- [Task to complete]: Only the lines below from the one containing "The width and height of the screenshot is (1672, 941)." to the one containing "Task: Click the Home dashboard icon" should be repeated, both included and unchanged.

[Stored items]

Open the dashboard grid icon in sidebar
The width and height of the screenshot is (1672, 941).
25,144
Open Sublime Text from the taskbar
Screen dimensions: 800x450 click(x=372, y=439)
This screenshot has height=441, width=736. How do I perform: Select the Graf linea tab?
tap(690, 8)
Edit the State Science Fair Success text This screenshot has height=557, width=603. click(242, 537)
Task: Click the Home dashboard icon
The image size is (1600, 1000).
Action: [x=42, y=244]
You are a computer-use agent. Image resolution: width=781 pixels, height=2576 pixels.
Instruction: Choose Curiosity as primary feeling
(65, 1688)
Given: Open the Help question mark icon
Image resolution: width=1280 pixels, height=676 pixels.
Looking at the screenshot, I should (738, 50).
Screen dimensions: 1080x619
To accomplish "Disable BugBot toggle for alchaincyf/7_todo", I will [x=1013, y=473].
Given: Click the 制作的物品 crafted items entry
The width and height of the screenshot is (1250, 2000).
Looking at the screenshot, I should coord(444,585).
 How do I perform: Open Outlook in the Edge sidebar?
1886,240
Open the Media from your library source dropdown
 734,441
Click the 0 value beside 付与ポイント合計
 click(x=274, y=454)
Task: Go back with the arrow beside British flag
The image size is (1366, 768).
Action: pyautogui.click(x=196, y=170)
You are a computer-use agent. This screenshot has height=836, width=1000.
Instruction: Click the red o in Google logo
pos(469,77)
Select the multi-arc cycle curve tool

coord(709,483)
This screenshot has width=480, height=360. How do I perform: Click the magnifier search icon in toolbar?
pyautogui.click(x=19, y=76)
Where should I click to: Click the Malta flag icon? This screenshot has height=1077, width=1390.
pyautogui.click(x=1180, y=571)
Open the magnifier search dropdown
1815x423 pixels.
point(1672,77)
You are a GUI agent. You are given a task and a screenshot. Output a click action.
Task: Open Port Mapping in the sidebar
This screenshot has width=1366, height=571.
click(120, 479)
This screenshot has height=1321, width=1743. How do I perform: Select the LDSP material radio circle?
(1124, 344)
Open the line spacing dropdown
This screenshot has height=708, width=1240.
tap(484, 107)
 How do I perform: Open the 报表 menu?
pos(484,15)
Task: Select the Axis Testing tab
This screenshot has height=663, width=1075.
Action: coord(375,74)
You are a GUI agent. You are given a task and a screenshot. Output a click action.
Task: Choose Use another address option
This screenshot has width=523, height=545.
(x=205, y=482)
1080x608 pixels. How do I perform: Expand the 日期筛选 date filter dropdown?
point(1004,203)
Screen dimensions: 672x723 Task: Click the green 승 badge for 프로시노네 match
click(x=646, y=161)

- [Task result]:
The width and height of the screenshot is (1672, 941).
25,144
Open Sublime Text from the taskbar
Screen dimensions: 800x450 click(x=372, y=439)
This screenshot has height=441, width=736. How do I perform: Select the Graf linea tab?
tap(690, 8)
Edit the State Science Fair Success text This screenshot has height=557, width=603. click(242, 537)
Task: Click the Home dashboard icon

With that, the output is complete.